Similarly, the Rastriya Swatantra Party (RSP), the Rastriya Prajatantra Party (RPP) and the Janata Samajwadi Party (JSP) have won seven seats each. Likewise, the Loktantrik Samajwadi Party and Nagarik Unmukti Party have won 4 and 3 seats respectively, it said.
Rastriya Janamorcha, Nepal Workers and Peasants Party and Janamat Party have won one seat each. The independent candidates have won five seats, it added.
The counting of votes for all 165 HoR seats under the direct voting method has ended, Election Commission spokesperson Shaligram Poudyal said.
However, the vote counting under the proportionate voting system for two constituencies is still going on, the official said.
Under the proportionate voting system, the CPN-UML has bagged the highest number of votes 2791,734, followed by the Nepali Congress with 2666,262.
The CPN-MC and RSP have received 1162,931 and 1124,557 votes respectively. Similarly, RPP, JSP and Janamat have received 586,979, 420,946 and 394,253 votes respectively.
So far, 12 political parties and five independent candidates have been elected to the HoR. Similarly, seven political parties, NC, CPN-UML, CPN-MC, RSP, RPP, JSP and Janamat, have got the recognition of a national party.
The HoR seats under the proportional voting system will be determined on the basis of the weightage of votes received by political parties under the proportionate voting system.
Under a proportional voting system, the CPN-UML is likely to get 33 seats followed by the Nepali Congress with 32 and CPN-MC with 14. The RSP, RPP, JSP and Janamat are likely to get seven, seven, five, and five seats respectively.
With this, the Nepali Congress will emerge as the largest party with 89 seats in the HoR followed by CPN-UML with 77 seats. CPN-MC will get the third position with 32 seats, while RSP will be fourth with 21 seats and RPP fifth with 14 seats.

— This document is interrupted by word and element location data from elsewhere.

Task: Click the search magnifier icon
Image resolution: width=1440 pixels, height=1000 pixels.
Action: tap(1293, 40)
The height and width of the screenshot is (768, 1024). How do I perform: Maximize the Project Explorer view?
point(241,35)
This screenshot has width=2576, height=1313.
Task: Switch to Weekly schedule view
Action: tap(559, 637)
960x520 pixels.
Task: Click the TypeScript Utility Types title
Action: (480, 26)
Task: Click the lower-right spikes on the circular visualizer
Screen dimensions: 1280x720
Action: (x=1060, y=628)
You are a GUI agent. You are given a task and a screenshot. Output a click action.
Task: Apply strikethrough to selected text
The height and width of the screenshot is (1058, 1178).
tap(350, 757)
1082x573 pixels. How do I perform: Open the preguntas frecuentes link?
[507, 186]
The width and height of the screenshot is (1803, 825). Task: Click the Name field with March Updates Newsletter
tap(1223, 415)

Political instability has been a recurrent feature of Nepal's Parliament since the end of the decade-long Maoist insurgency, and no prime minister has served a full term after the civil war ended in 2006.
The frequent changes and fighting among parties have been blamed for the country's slow economic growth.
The next government will face challenges of keeping a stable political administration, reviving the tourism industry and balancing ties with neighbours - China and India.